In April 2020, before the forced interruption imposed by the covid-19 pandemic, Lea Porsager (1981, Denmark) was supposed to exhibit her 1500 meters of sculptural force fields in a retrospective titled Horny Vacuum-Pulsations and Appetites. Expanding from FuturDome’s inner courtyard to the rooftop, the exhibition would have accompanied the visitors throughout the seven alchemic phases of sculpture (Calcination, Dissolution, Separation, Connection, Fermentation, Distillation and Coagulation). Melding and overlapping materials, surfaces and processes embedded in the tantric approach, the exhibition would have presented a body of works that transmute and transmit, by way of an ideal prism, seven phases of the building in via Giovanni Paisiello.

Porsager’s works concern current events, dreams, visions, technology, science, politics, feminism and esotericism.
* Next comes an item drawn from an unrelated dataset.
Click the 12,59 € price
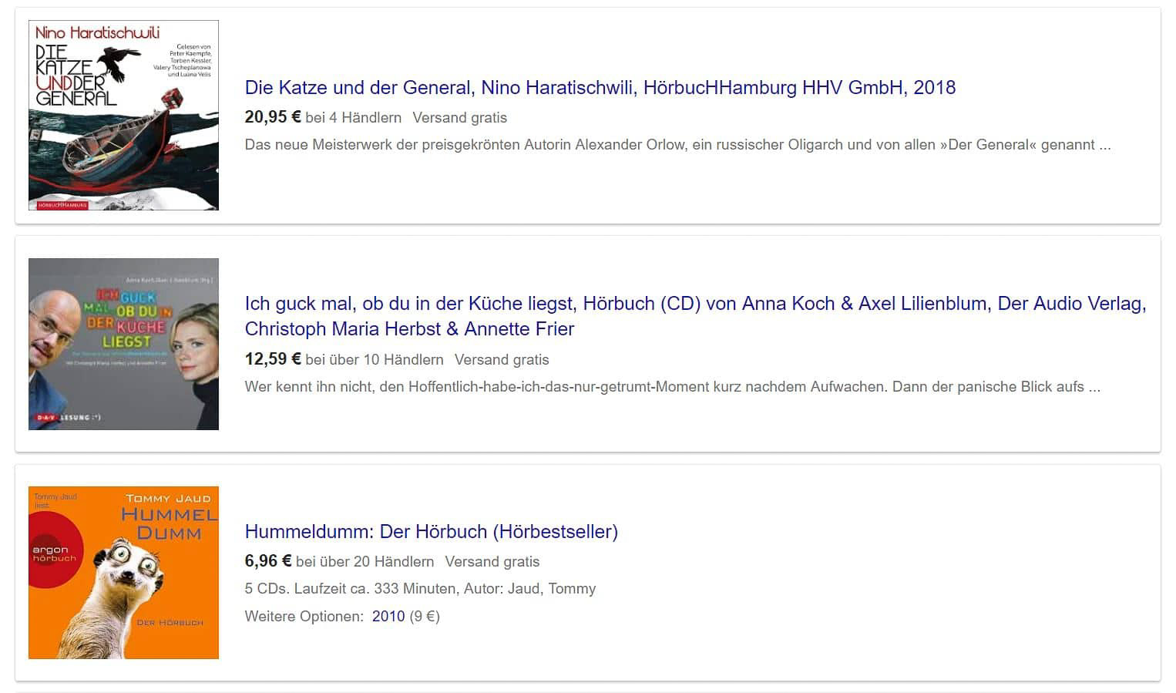Viewport: 1176px width, 693px height. tap(272, 359)
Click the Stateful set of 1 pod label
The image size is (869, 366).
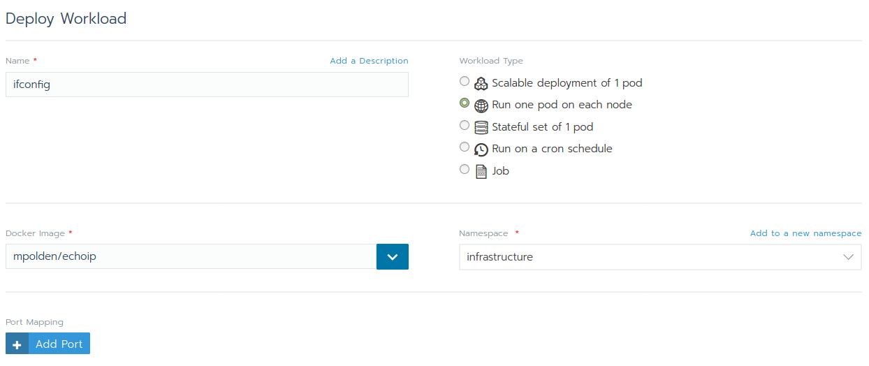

In her works, scientific and spiritual concepts collide. Physical and immaterial experiences interlace through the use of a great variety of surfaces, mediums and instru- ments, such as: film, sculpture, photography and literature. Her exhibition in Milan would have been an opportunity to come into dialogue with the international art scene during Art Week 2020.

On September 9th, to tribute the void that has been left in Milan, the biggest installation ever realized by Lea Porsager in the Mediterranean area, will be open to the public and will be on view at FuturDome until December 15th 2020. ATU XIV ‘ART’ is a monumental work that ferociously subverts physical phenomena as gravitational effects and parallax, exalting the relationship between space and void as battlefields of invisible forces. The work will be documented in Porsager’s next retrospective publication, published by Mousse Publishing (www.moussepublishing.com), for the occasion of her solo exhibition at the Moderna Museet in Stockholm in November 2020. The monographic exhibition will move to different Scandinavian museums in 2021.

In parallel to ATU XIV ‘ATU’, there will be a screening of selected parts of the unreleased film THE ANATTA EXPERIMENT, filmed by Porsager in 2012 in Ascona for dOCUMENTA (13). The never before seen film and extras will be accompanied by a site specific installation built in FuturDome’s basement. THE ANATTA EXPERIMENT is centered around the “Monte Verità” in Ascona, Switzerland. In the beginning of 1900s, this hill was a milestone for spiritual rebellion, attracting anarchists, supporters of free love, Dadaists, theosophists, psychoanalysts and occultists, that rejected a society that was becoming more and more materialistic.

In the late summer of 2011, seven friends were invited to Casa Anatta, the main building in Monte Verità, in its final moments before undergoing major restoration. Casa Anatta became the scene of a weeklong “vertical drop” into tantric laws and processes normally obscured by the noise of productivity, ultimately finding its crux within Harald Szeeman’s archive and his puzzling Strukturmutter (1978).

 

Lea Porsager (1981, Denmark) graduated from the Royal Danish Academy of Fine Arts and the Staedelschule in Frankfurt am Main in 2010. In 2015 she began her doctoral studies at the Malmo Art Academy and the University of Lund. Porsager’s practice links fable and speculation with a variety of mediums, such as cinema, sculpture, pho- tography and text. Her works concern science, politics, feminism and esotericism. Porsager received an Honorary Mention as part of CERN’s Collide International Commission 2018 (https://arts.cern/artist/lea-porsager). In 2012 Porsager participated in dOCUMENTA (13) with the Anatta Experiment. In 2014 she received the Carl Nielsen and Anna Marie Carl-Nielsen grant.

In 2015, Porsager participated in the 14th Istanbul Biennal SALTWATER, recreating thirty-six Besant watercolors from the book Thought Forms (1905). Porsager’s earthwork and Gravitational Ripples memorial opened in June 2018 in Stockholm, Sweden to commemorate Swedish lives lost in the 2004 tsunami in Southeast Asia.